In the international Ruby community, there is a guiding spirit known as MINASWAN (“Matz is nice and so we are nice”), which encourages participants to treat each other with consideration and dignity for the mutual well-being of developers and the community. Simply upholding a shared ideal can be sufficient to foster a culture of respect, without the need to explicitly codify detailed clauses or political ideologies, while remaining easy to administer.  

In Conclusion

As detailed in this article, the history of Debian and Ubuntu demonstrates that a basic code of conduct is, of course, necessary for large-scale collaboration. However, the subsequent evolution of the CoC has, in some respects, lost sight of its original purpose and introduced new problems to the Open Source community.

The proliferation of CoC like the Contributor Covenant may have been a historical inevitability, but has the pendulum swung too far from one extreme to the other? The widespread adoption of generic, heavyweight frameworks, typified by the Contributor Covenant, has arguably produced severe pathologies: an increase in bureaucratic operational costs, governance crises like the one seen in Rust, and a vulnerability to takeovers by corporations or special interest groups. These frameworks are designed on a premise of low trust in participants and carry the risk of stifling the vibrant, sometimes even sharp, technical debate that is the lifeblood of open source.

What is needed now is not the unthinking adoption of a one-size-fits-all template, but a “right-sized” approach tailored to the scale, culture, and goals of each individual project. There is no point in mimicking a massive project like the Linux kernel, which involves developers and large corporations from around the world. For most projects, the Ruby CoC is likely the ideal model. It is short, easy to understand, and principle-based. It focuses on prohibiting clear misconduct like harassment and personal attacks, while trusting the community’s self-correcting mechanisms to handle technical disagreements. This balance is the optimal solution for many projects. It may seem old-fashioned, but in the end, this is the most robust form of a norm.

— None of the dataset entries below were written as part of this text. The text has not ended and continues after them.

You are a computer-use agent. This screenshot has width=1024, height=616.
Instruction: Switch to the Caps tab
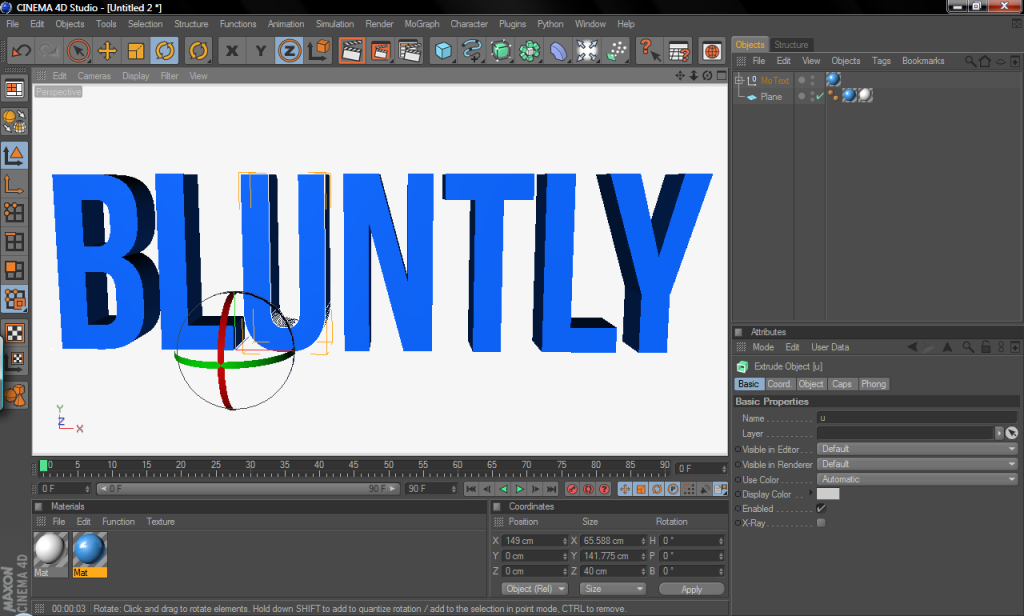click(842, 384)
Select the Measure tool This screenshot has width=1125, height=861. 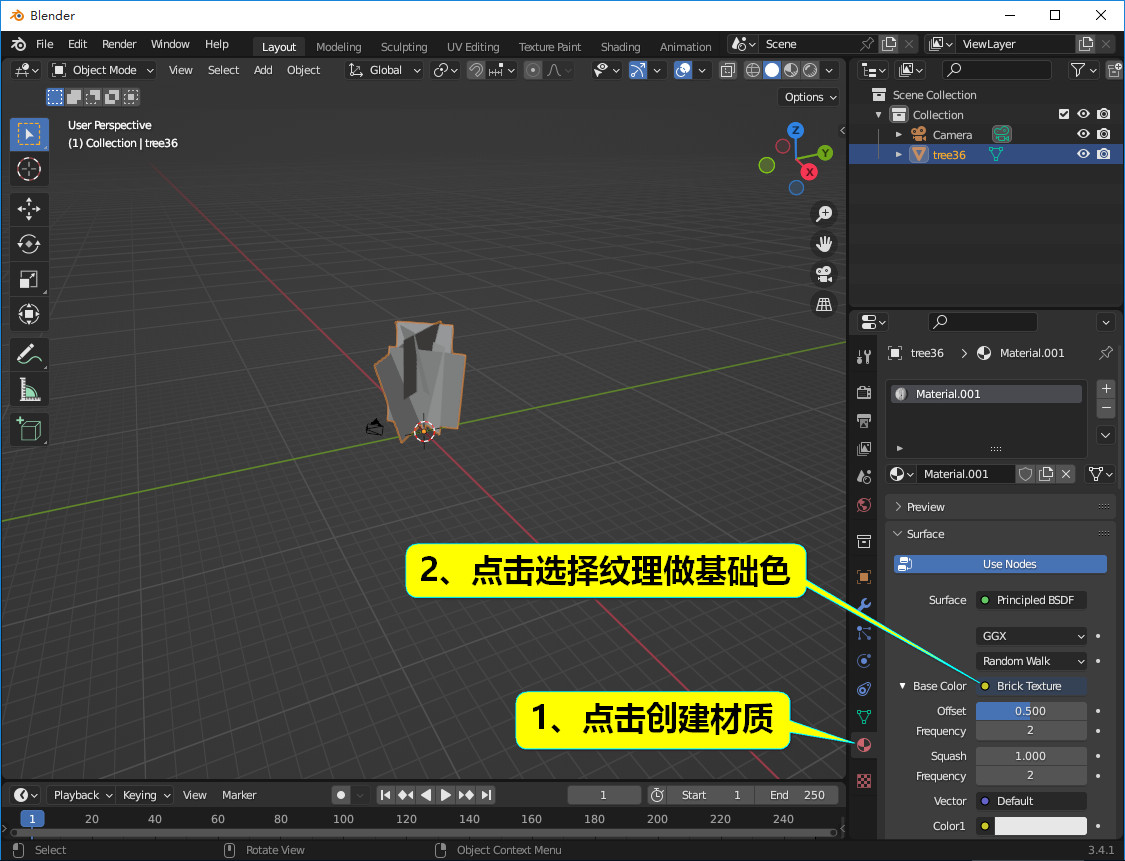[29, 389]
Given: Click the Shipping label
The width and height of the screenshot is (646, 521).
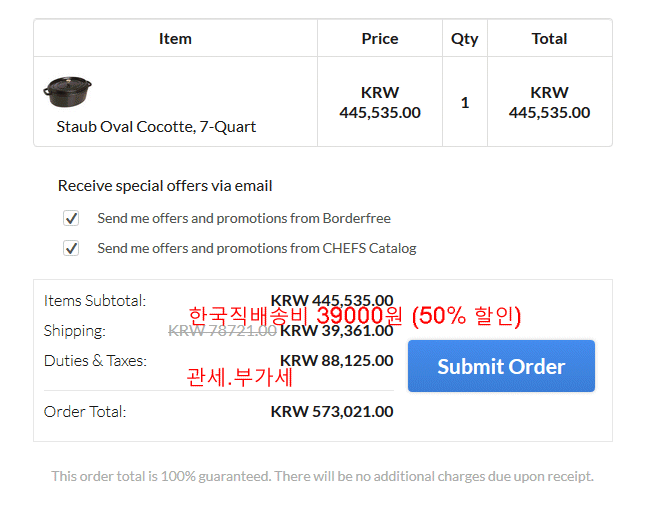Looking at the screenshot, I should [75, 330].
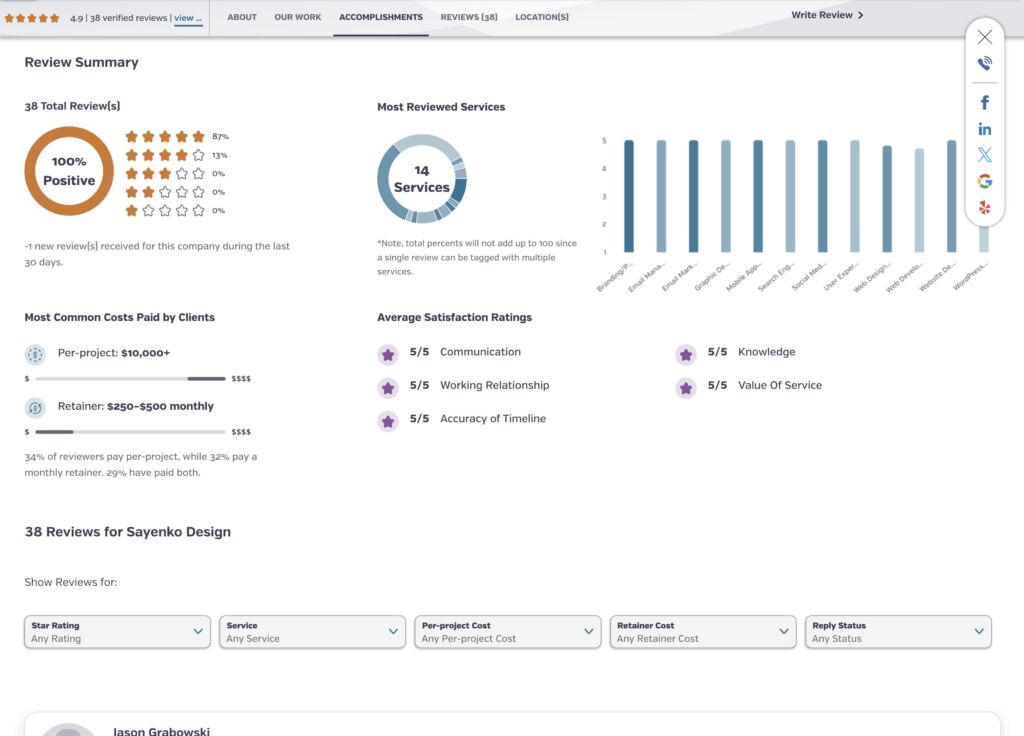The width and height of the screenshot is (1024, 736).
Task: Click the Google icon in side panel
Action: [x=984, y=181]
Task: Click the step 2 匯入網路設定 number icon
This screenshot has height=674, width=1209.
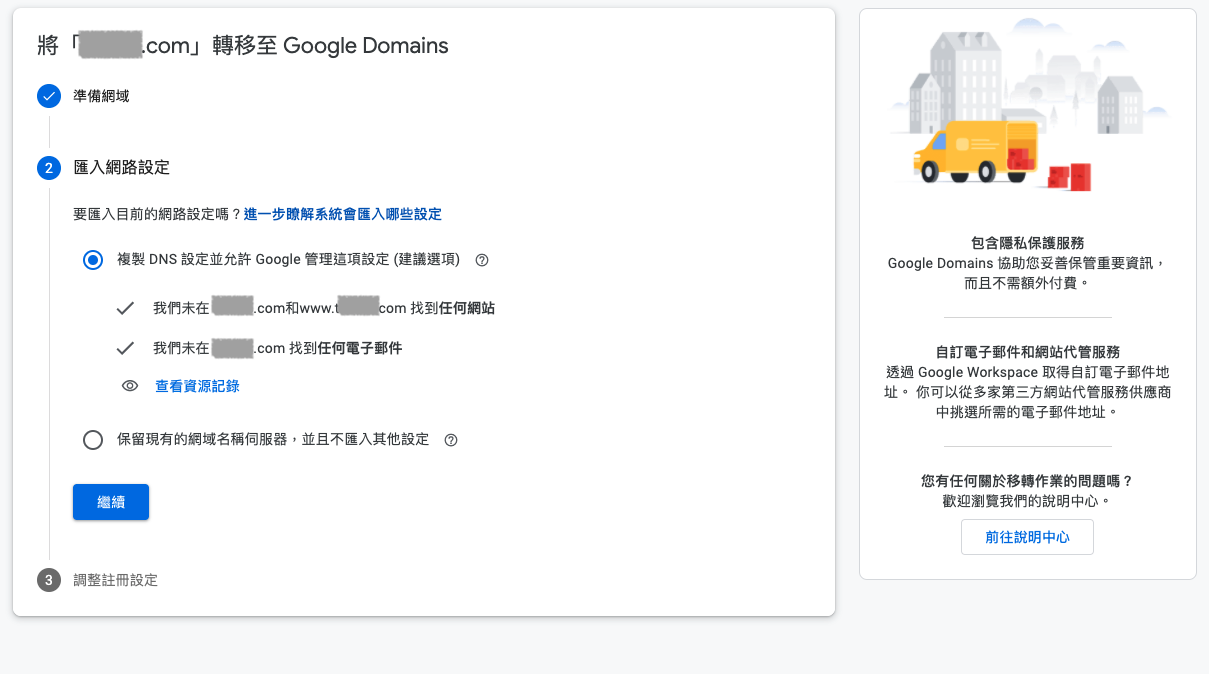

Open Source projects should reclaim their autonomy regarding CoC. A CoC should be a simple “shield” to protect the community’s core function of building software, not a complex “weapon” that can be turned against the community itself. For the vast majority of Open Source projects, a CoC that fits into just a few lines is not merely sufficient–it is superior. For the longer it is, the more it suggests a past where such things were necessary.